The positives we need to find are headed by economic development. We know that if you want to have a reasonable regime, it is important to be able to collect some taxes and to have some public expenditure. If your economy simply does not support that approach, you are not very far along the road to having an acceptable regime. In thinking about acceptable regimes, it is risky to assume that the default position is our understanding of democracy. All the evidence shows that this is not the case and that there may be many other ways in which people will continue to think about their politics and their regime that do not conform to our understanding of the norms and values of democracy. We have to approach all this rather cautiously.
I want to cite two examples in sub-Saharan Africa: Burundi and Cameroon. They were both brought under German colonial control in 1884. At the end of the First World War, they were both taken away from Germany and, by a co-ordinated effort of the League of Nations, one became Belgian and one a mixture of French and English. We now have virtually no relationship with Burundi, but we have a sanctions regime. It seems to me that to apply a sanctions regime to Burundi, which is similar to that we might apply to Russia, does not make any sense. I think the British Government have forgotten Burundi.

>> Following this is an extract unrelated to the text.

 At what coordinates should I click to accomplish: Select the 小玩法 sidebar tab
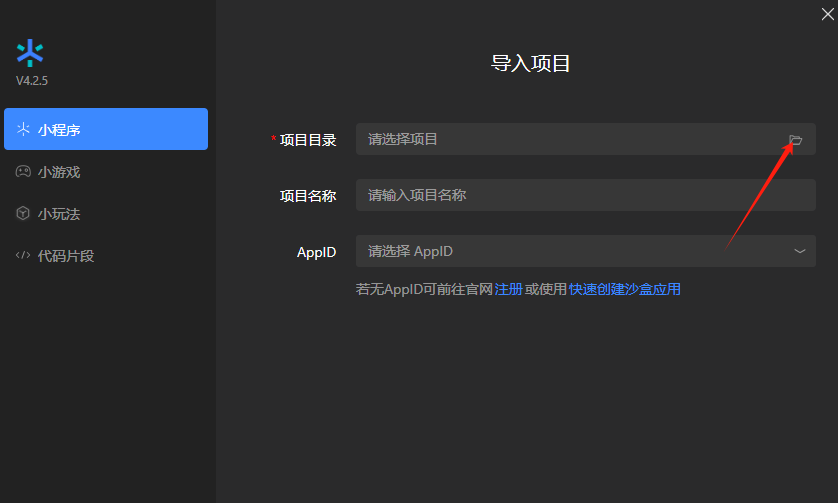(59, 214)
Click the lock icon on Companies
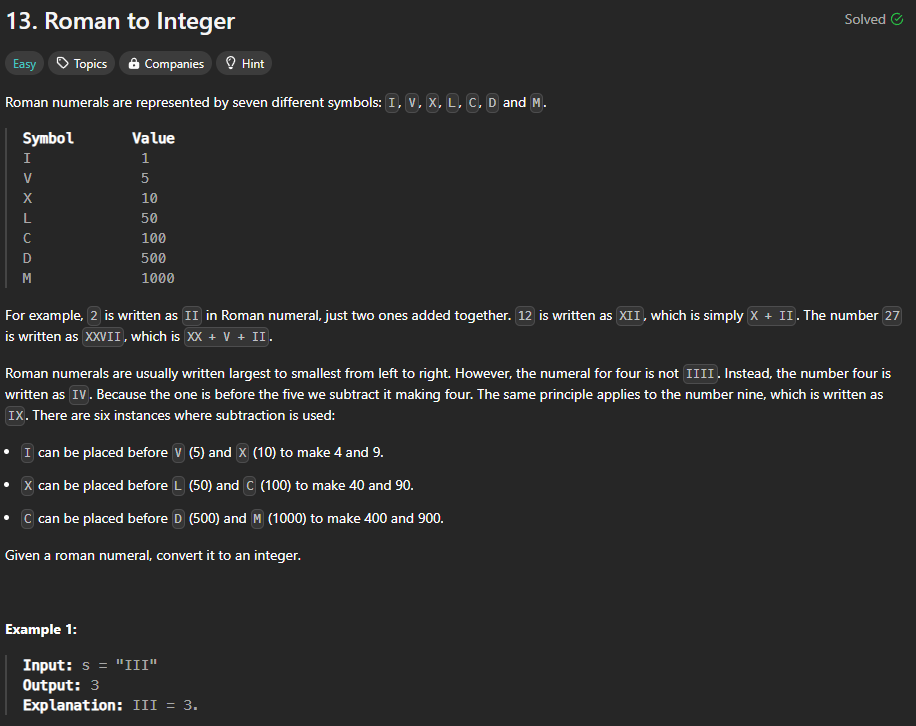The height and width of the screenshot is (726, 916). pos(132,64)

On Cameroon, I have just one last sentence: there is conflict there, again created to quite a large extent by the League of Nations decision after the First World War and by independence and what happened in 1971. I think our Government’s reaction is that Cameroon is too complicated for us to have an opinion about what should be done there. After Brexit, we now need some opinions about what needs to be done in sub-Saharan Africa.
My Lords, the speaking time for Back-Benchers is five minutes. If we go over that, we will cut into the time that the Minister has to respond, so can we please keep an eye on the clock?